Migrants deported from the United States are received by a Red Cross member at El Dorado International Airport in Bogotá, Colombia. [AFP]

The undocumented migrant mothers of three US-born children, including a cancer patient, are shocked and traumatised after the United States deported them to Honduras, their lawyers said Monday.

The expulsions last week from the southern state of Louisiana come as US President Donald Trump takes a hard-line approach to migration.

Jenny Lopez Villela was deported on Friday with her two-year-old daughter, while another, unnamed woman was sent back with her four and seven-year-old children, according to the American Civil Liberties Union (ACLU) and the National Immigration Project (NIP).

The ACLU said the four-year-old has "a rare form of metastatic cancer" and was flown home without medication or medical consultations.

Lopez, who is pregnant, also has an 11-year-old daughter born in Honduras who was on the deportation flight with her.

The children's fathers remained in the United States.

"Both families are going through very difficult times" and "are trying to figure out how they will recover, what steps they will take," Lopez's attorney, Mich Gonzalez, said.

Michelle Mendez, an immigrants' rights attorney at the NIP, described the situation as "quite tragic" and said the families have been through "trauma."

Tom Homan, Trump's point man on border security, told reporters at the White House Monday that the children were not deported, and it was their mothers' decision to take them with them to Honduras.

"If you choose to have a US citizen child knowing you're in this country illegally, you put yourself in that position.
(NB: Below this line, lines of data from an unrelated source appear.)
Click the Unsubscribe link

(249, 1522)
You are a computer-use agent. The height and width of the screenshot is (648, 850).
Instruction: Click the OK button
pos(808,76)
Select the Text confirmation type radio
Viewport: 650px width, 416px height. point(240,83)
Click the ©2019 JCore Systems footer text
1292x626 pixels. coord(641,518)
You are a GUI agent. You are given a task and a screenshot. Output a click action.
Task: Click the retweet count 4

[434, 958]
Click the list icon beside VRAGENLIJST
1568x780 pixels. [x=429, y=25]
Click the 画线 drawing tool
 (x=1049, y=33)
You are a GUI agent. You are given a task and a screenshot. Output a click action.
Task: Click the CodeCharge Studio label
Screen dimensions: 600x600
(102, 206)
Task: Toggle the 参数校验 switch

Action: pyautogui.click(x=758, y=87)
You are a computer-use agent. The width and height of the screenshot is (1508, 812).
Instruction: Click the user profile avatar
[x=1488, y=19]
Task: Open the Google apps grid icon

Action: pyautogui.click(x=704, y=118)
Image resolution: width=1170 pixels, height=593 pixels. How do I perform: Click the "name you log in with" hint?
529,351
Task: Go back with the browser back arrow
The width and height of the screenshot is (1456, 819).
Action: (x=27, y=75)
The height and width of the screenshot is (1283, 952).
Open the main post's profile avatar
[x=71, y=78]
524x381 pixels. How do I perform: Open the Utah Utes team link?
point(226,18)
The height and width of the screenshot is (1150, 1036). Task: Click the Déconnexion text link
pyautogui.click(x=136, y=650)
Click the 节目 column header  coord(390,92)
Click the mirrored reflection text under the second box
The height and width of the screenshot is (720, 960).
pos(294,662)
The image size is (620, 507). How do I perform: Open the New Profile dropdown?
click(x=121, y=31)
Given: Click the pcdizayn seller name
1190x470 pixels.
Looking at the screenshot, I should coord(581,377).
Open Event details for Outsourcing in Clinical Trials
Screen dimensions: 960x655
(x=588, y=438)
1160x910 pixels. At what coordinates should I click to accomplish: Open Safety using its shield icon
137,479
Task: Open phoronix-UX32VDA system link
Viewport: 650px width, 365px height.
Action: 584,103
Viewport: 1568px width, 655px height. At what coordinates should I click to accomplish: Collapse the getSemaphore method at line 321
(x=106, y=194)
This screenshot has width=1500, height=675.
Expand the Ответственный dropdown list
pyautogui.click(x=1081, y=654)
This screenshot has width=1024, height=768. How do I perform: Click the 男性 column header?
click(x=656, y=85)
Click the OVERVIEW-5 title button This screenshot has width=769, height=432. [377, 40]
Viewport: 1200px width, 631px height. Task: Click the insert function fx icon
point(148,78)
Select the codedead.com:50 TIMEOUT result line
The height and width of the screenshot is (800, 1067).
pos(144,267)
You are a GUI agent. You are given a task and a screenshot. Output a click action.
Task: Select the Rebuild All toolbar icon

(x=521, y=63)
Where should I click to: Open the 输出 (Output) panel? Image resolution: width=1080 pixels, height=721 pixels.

You put your family in that position. What we did is remove children with their mothers who requested the children depart with them. This is a parenting decision... The mothers made that choice," he said.

Honduras's Vice Chancellor Antonio Garcia told AFP the government was investigating the matter.

President Xiomara Castro "is concerned about this situation... of separating families. We want due process to be respected," he said.

A federal judge in Louisiana has scheduled a hearing for May 16 in the case of Lopez's two-year-old daughter, "in the interest of dispelling our strong suspicion that the government just deported a US citizen with no meaningful process."

The girl's father had filed an emergency request for a temporary restraining order to obtain her return.

The deportations come as Trump is attempting to end birthright citizenship -- a principle enshrined in the US Constitution for more than 150 years.

His administration has butted heads with federal judges, rights groups and Democrats who say he has trampled or ignored constitutional rights in rushing to deport migrants, sometimes without the right to a hearing.